■ **PROBLEM 1**
According to the post on the Arctic ice pack, over what regular periods may the outer edge of sea ice expand and contract?

■ **TEXT SHOWN**
March 9, 2005

Arctic Ice Pack melting

There was a big outcry over the discovery that parts of the Arctic Ice Pack were receding. The environmentalists used this opportunity to shove yet another righteous sermon about "Global Warming" down the throats of the unbelievers. Only it turns out that the Arctic Ice Pack has been going through regular cycles of advancing and receding -- from The Scotsman:
Polar history shows melting ice-cap may be a natural cycle
The melting of sea ice at the North Pole may be the result of a centuries-old natural cycle and not an indicator of man-made global warming, Scottish scientists have found.

After researching the log-books of Arctic explorers spanning the past 300 years, scientists believe that the outer edge of sea ice may expand and contract over regular periods of 60 to 80 years. This change corresponds roughly with known cyclical changes in atmospheric temperature.

■ **DATASET ENTRIES**
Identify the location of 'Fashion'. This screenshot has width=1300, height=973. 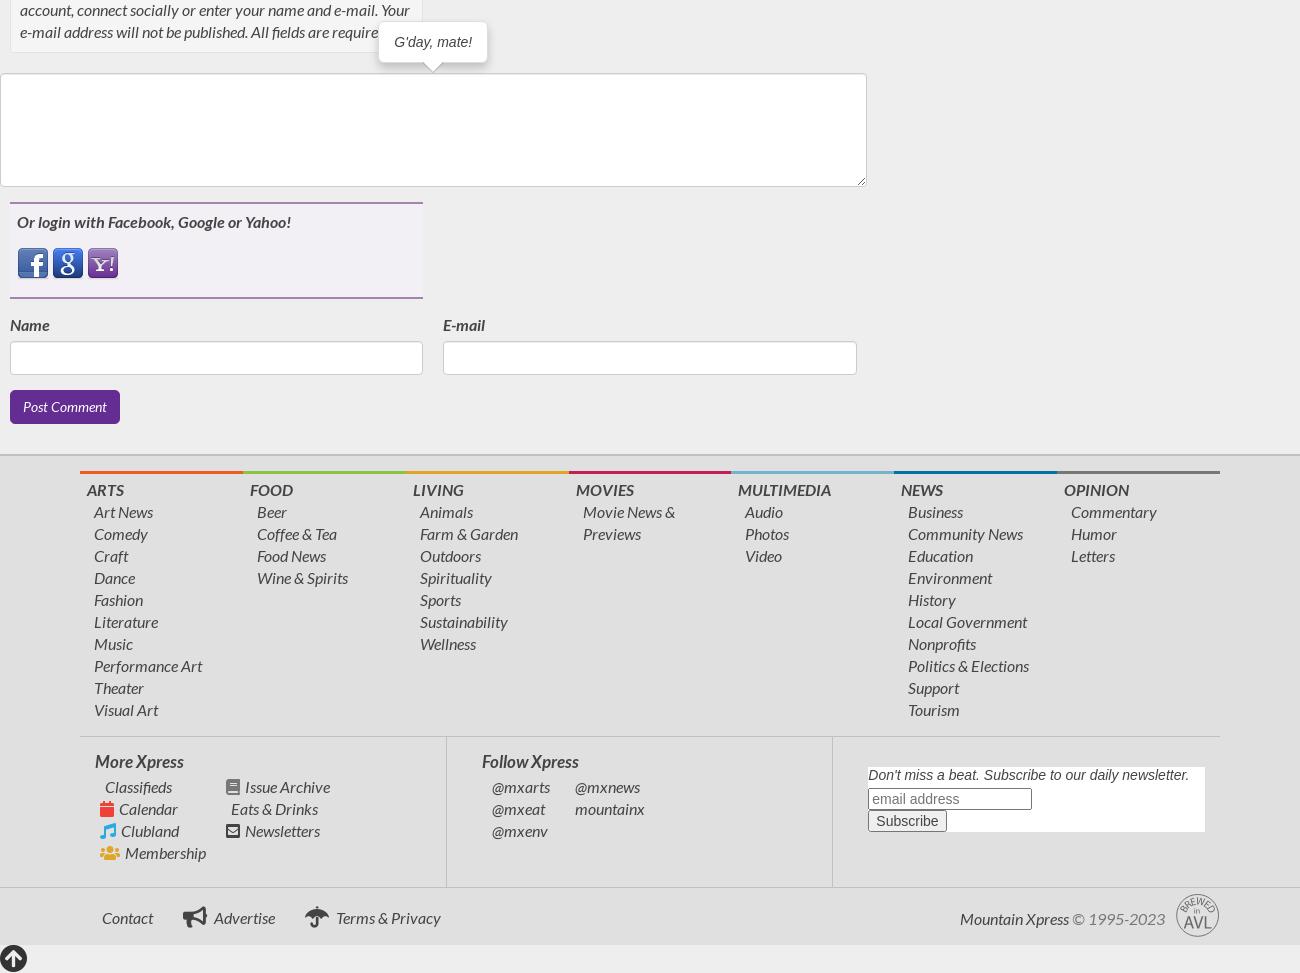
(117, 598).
==
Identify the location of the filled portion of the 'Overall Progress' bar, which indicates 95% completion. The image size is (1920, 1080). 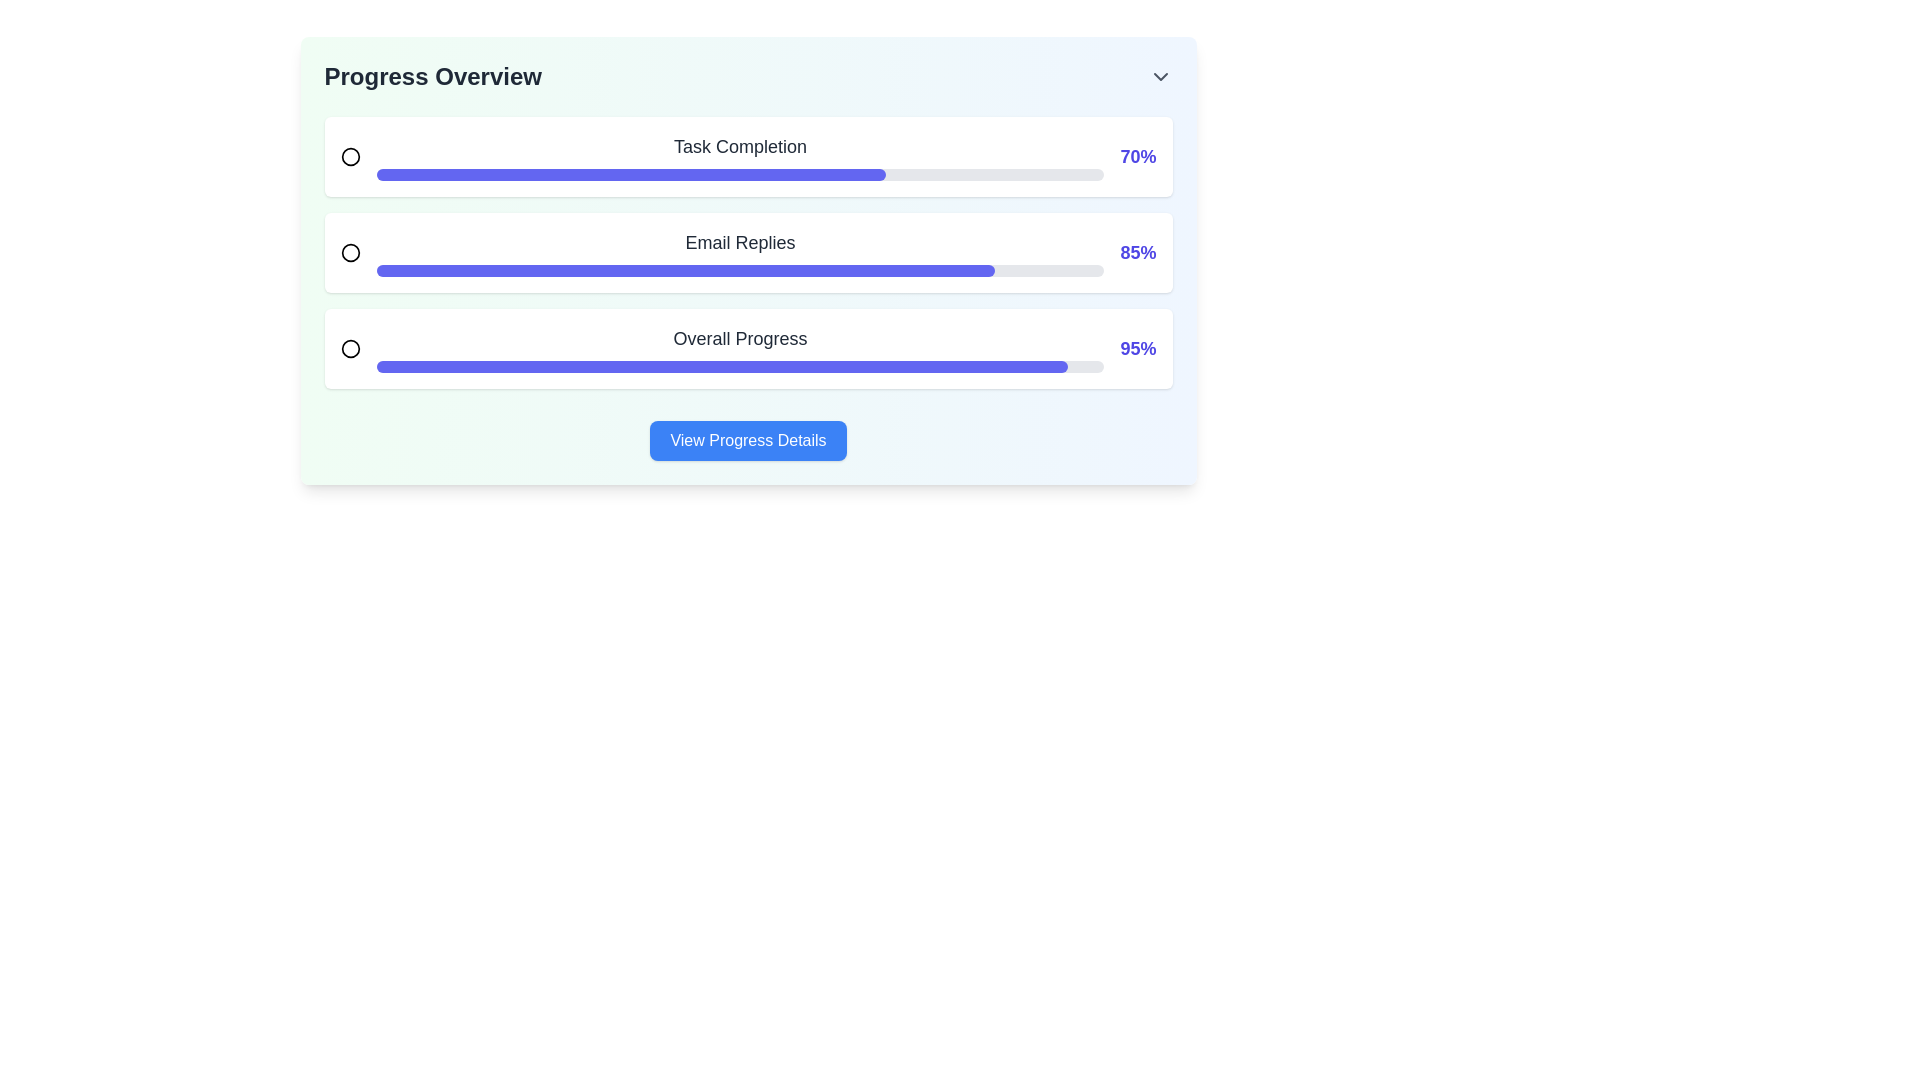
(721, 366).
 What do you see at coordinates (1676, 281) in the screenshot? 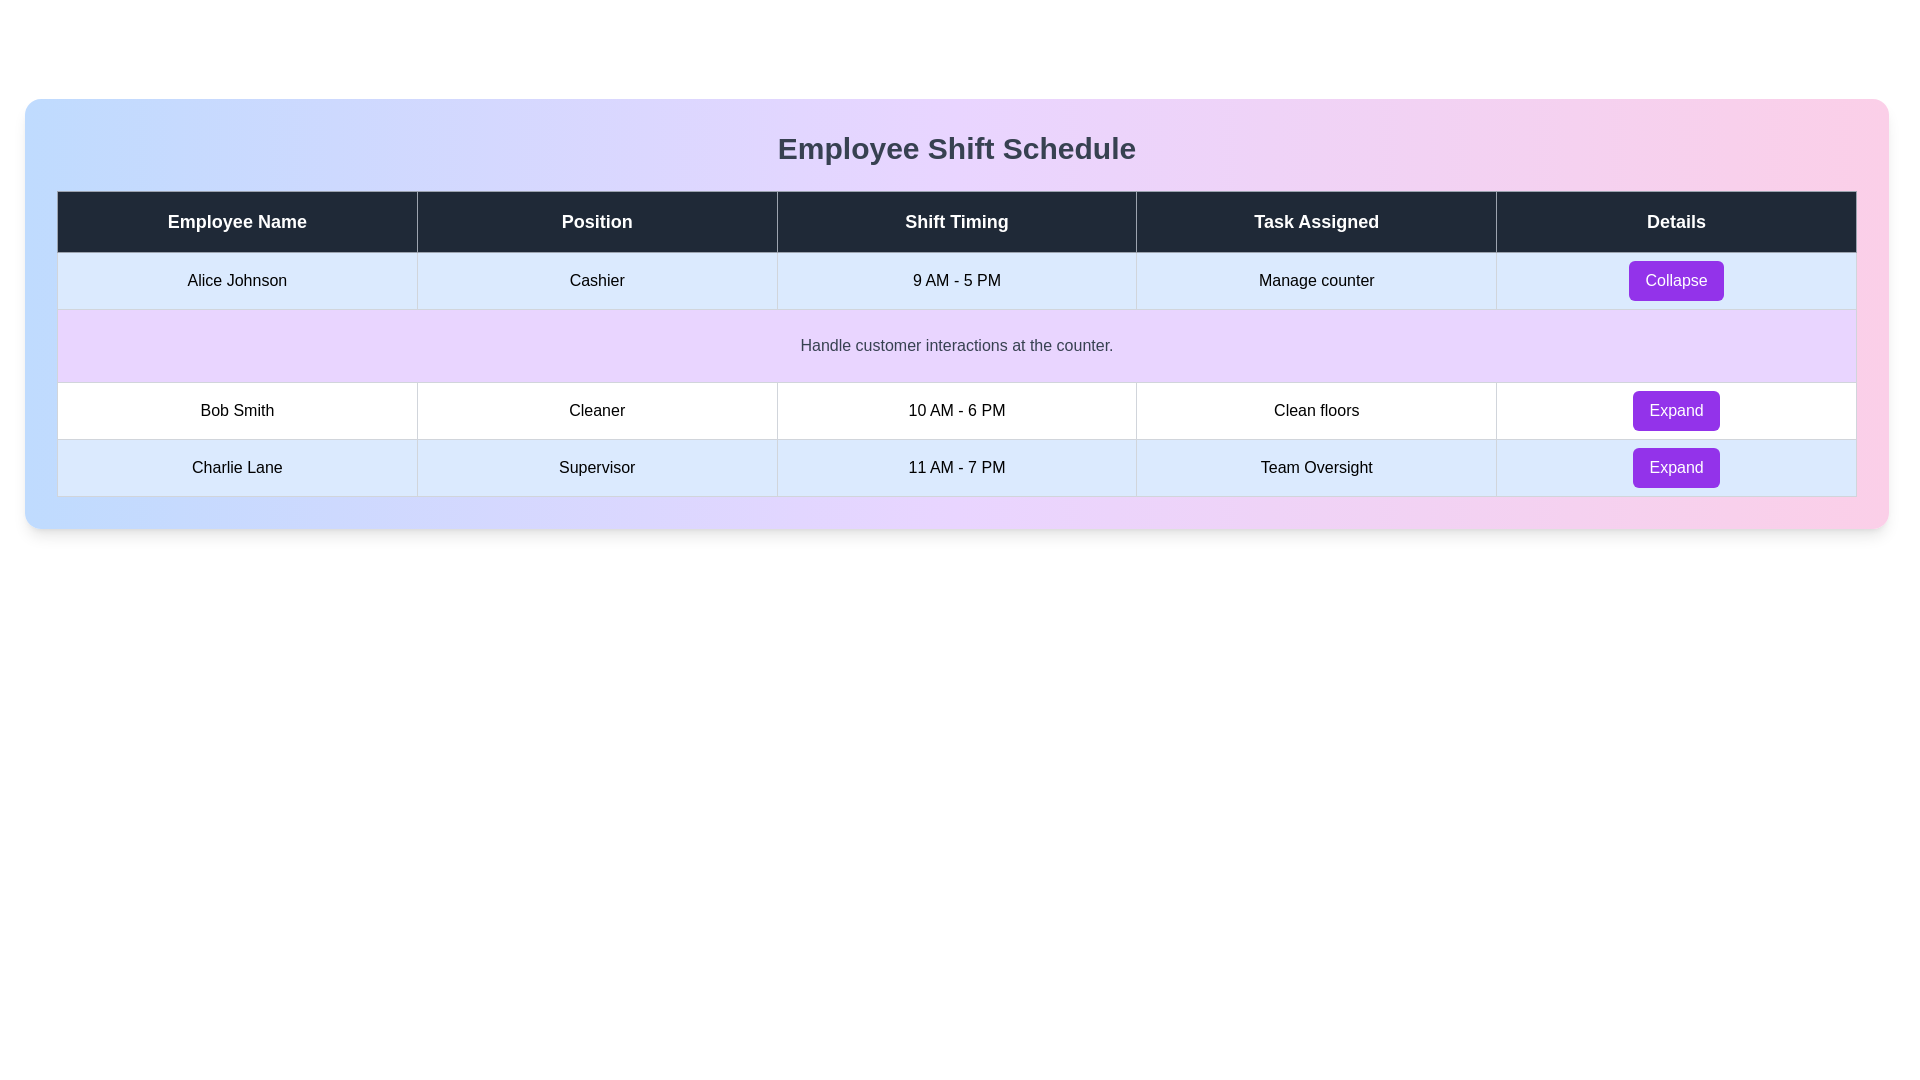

■ **PROBLEM 2**
Return the lines of the entries exactly, from the line containing "Identify the location of 'Fashion'." through the line containing "(117, 598).", including both. Leave the pictures out.

■ **PROBLEM SOLUTION 1**
Periods of 60 to 80 years.

■ **PROBLEM SOLUTION 2**
Identify the location of 'Fashion'. This screenshot has width=1300, height=973. 
(117, 598).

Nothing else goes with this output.